C’est que toute la singularité de la pièce tient à l’essence même du projet : le travail avec les détenus. « La plupart d’entre eux ne sont jamais entrés dans une salle de spectacle, ils apportent une fraîcheur comme un certain rapport à la honte. » Lors des premières répétitions, Luca Giacomoni se souvient lorsque il fallait qu’un personnage se mette à genoux, de leur refus de jouer la scène. Vision de la masculinité, sentiment qu’un homme à terre est indigne… il fallait qu’ils voient des professionnels le faire pour vaincre leur réticence et, par le jeu, peut-être apprendre qu’un vaincu n’en est pas moins homme ; que, par-delà le stigmate de l’opprobre, l’humilié porte en lui l’image d’un infini infiniment digne… Inversement, les comédiens rompus aux techniques de la scène ont pu au contact des amateurs se défaire d’une grammaire parfois oublieuse de la spontanéité du jeu et ainsi recouvrer ce qui est vivant dans le spectacle dit vivant.
« Cette rencontre entre ces deux mondes, entre les non-professionnels, les détenus, et les comédiens professionnels, une chanteuse, les musiciens, est ce pour quoi je fais du théâtre. Quand il crée cet espace, ce pont entre deux univers très éloignés l’un de l’autre, le théâtre incarne réellement ce que faire société veut dire. »
Cela étant, l’exigence formelle est primordiale chez le metteur en scène de cette Iliade vibrante de vérité et Luca Giacomoni se défend de faire du « théâtre social ». Pour lui, le théâtre est avant tout écriture, et partant poésie. La poésie n’a nul besoin d’être engagée.
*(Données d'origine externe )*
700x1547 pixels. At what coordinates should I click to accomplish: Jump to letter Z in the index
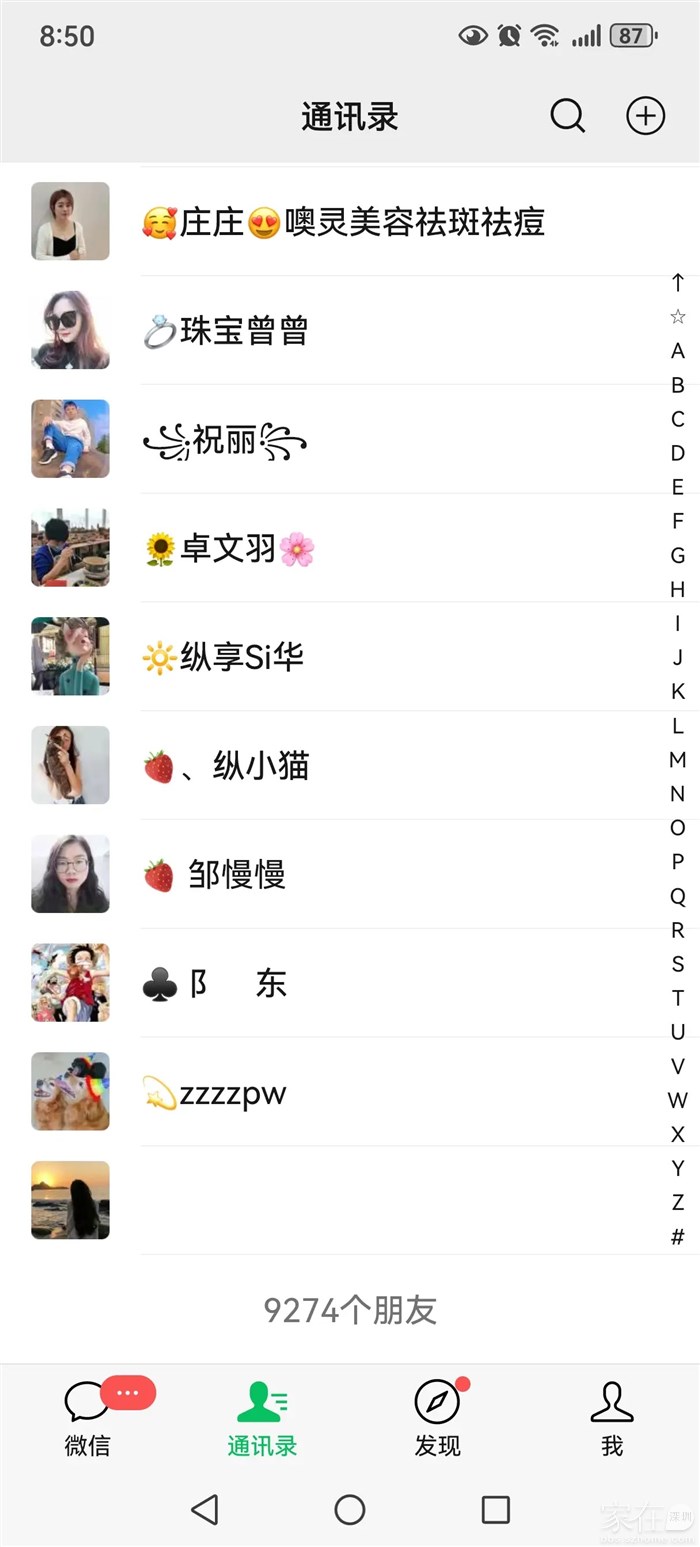point(678,1202)
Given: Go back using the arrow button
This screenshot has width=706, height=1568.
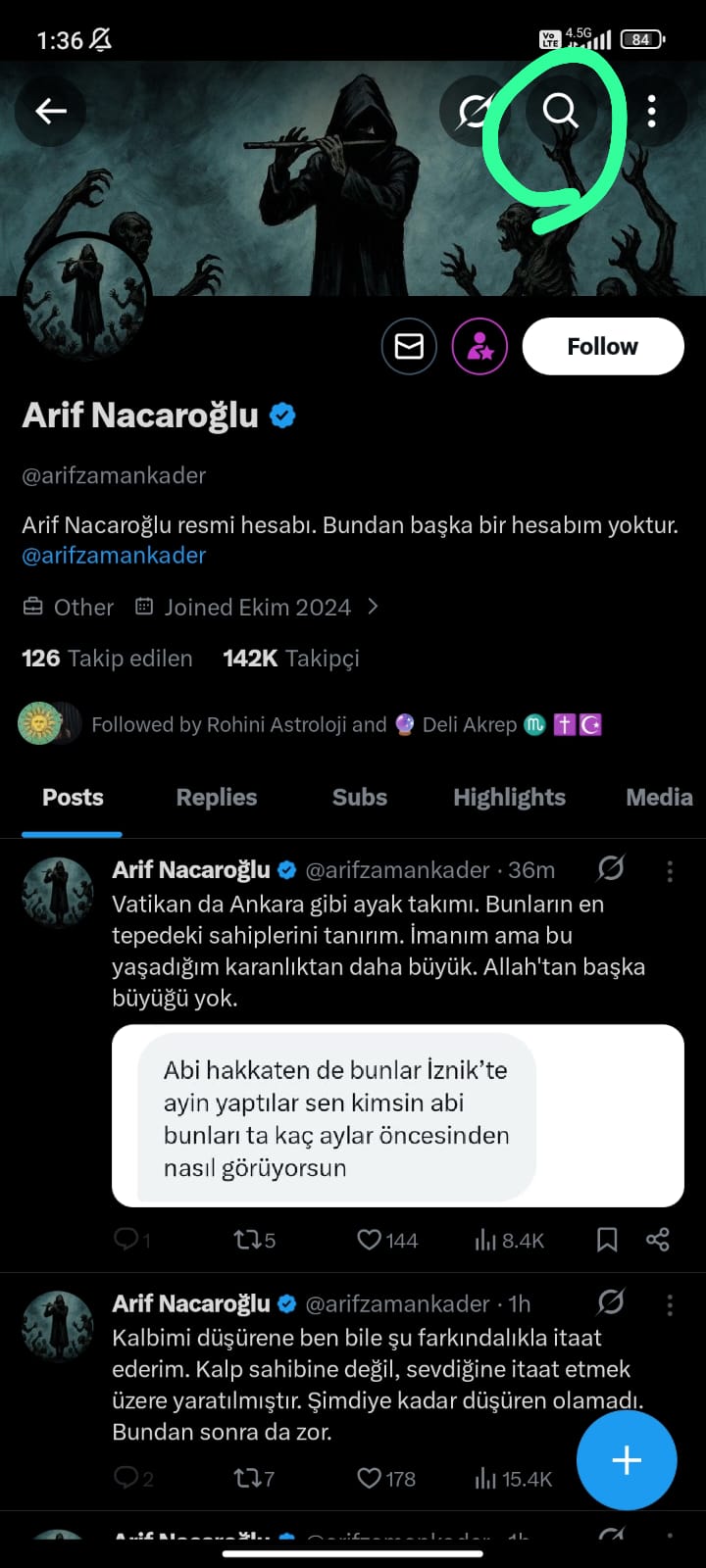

Qu’elle existe, qu’elle ait droit de cité, est en soi politique.
Sean Rose
(1) Iliade, d’après Homère et Alessandro Barrico, au Théâtre Paris-Villette, 2016
(2) Homère, Iliade, d’Alessandro Barrico (éd. Albin Michel, 2006), texte initialement écrit pour la lecture, a été à son tour adapté aux besoins de la scène avec des ajouts extraits de l’original grec traduit par Pierre Judet de la Combe.